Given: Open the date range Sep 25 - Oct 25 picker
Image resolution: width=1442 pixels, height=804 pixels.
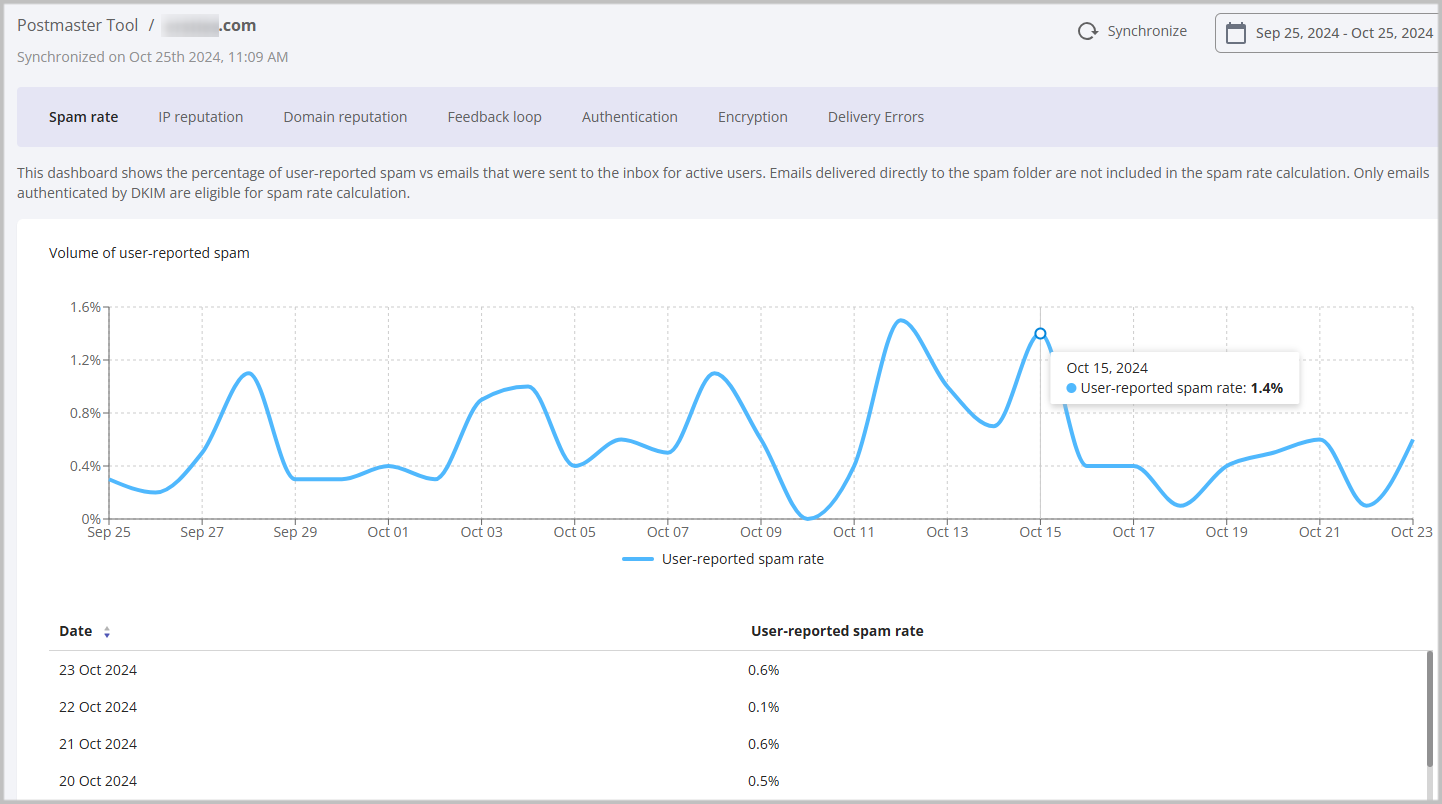Looking at the screenshot, I should 1343,33.
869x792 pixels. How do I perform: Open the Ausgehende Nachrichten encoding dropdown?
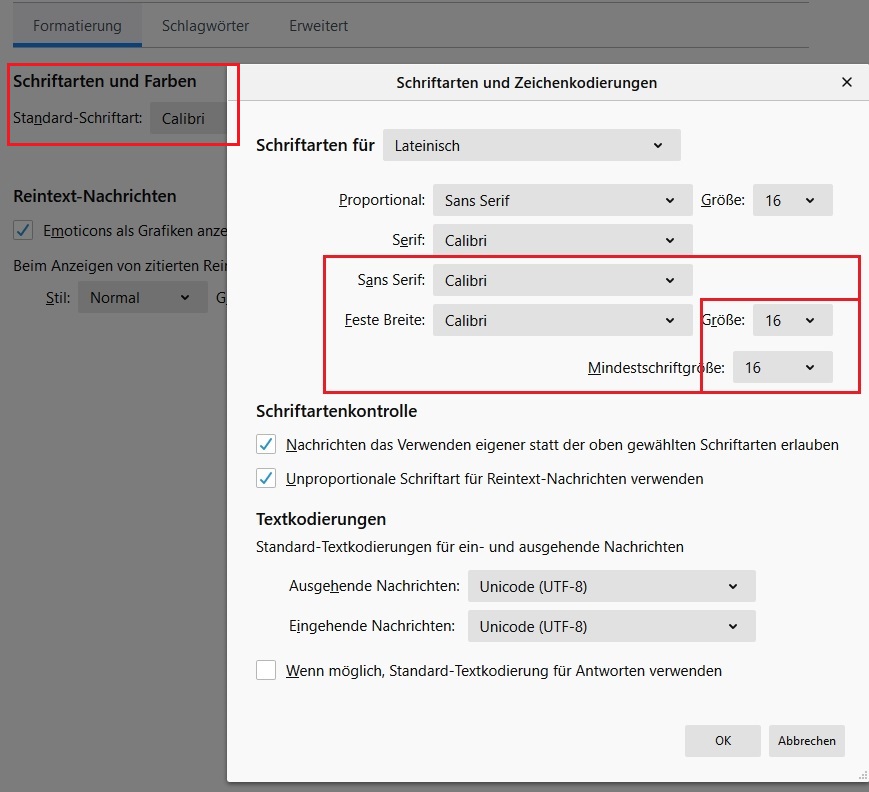pyautogui.click(x=611, y=586)
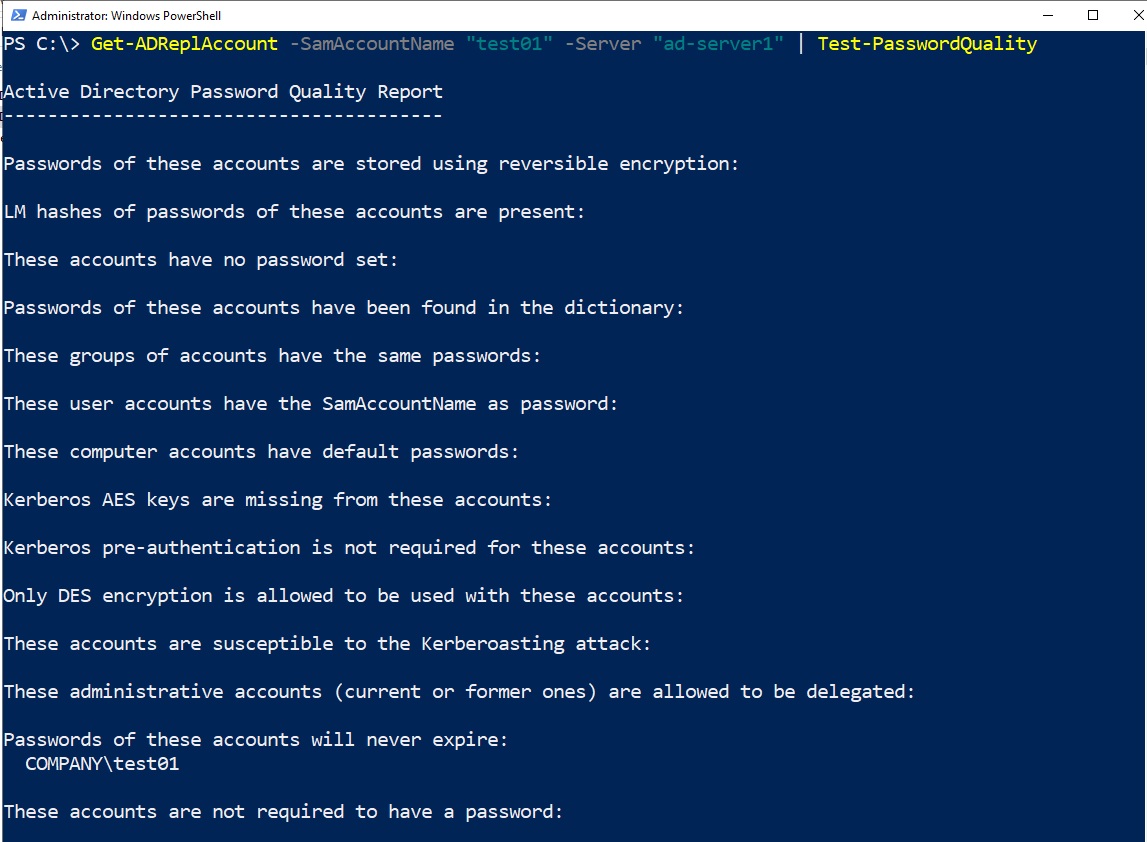Click the 'Kerberos AES keys are missing' line
The height and width of the screenshot is (842, 1147).
(278, 500)
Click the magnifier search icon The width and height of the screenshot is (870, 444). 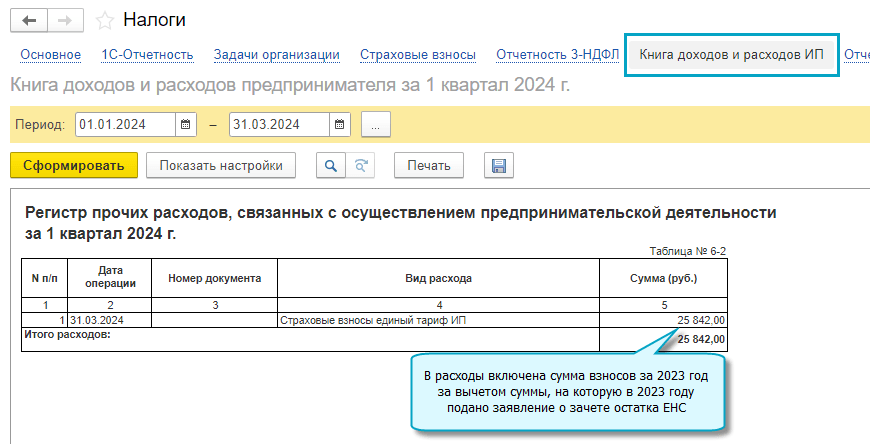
• • • •
Goal of the exercise:
Can you rewrite all the records above with "dropdown" changed to "drop-down menu" and everything else the same? Omit the pictures from your answer.

Task solution:
Given: Open the date range Sep 25 - Oct 25 picker
Image resolution: width=1442 pixels, height=804 pixels.
Looking at the screenshot, I should 1343,33.
869x792 pixels. How do I perform: Open the Ausgehende Nachrichten encoding drop-down menu?
pyautogui.click(x=611, y=586)
Click the 'Kerberos AES keys are missing' line
The height and width of the screenshot is (842, 1147).
(278, 500)
Click the magnifier search icon The width and height of the screenshot is (870, 444). 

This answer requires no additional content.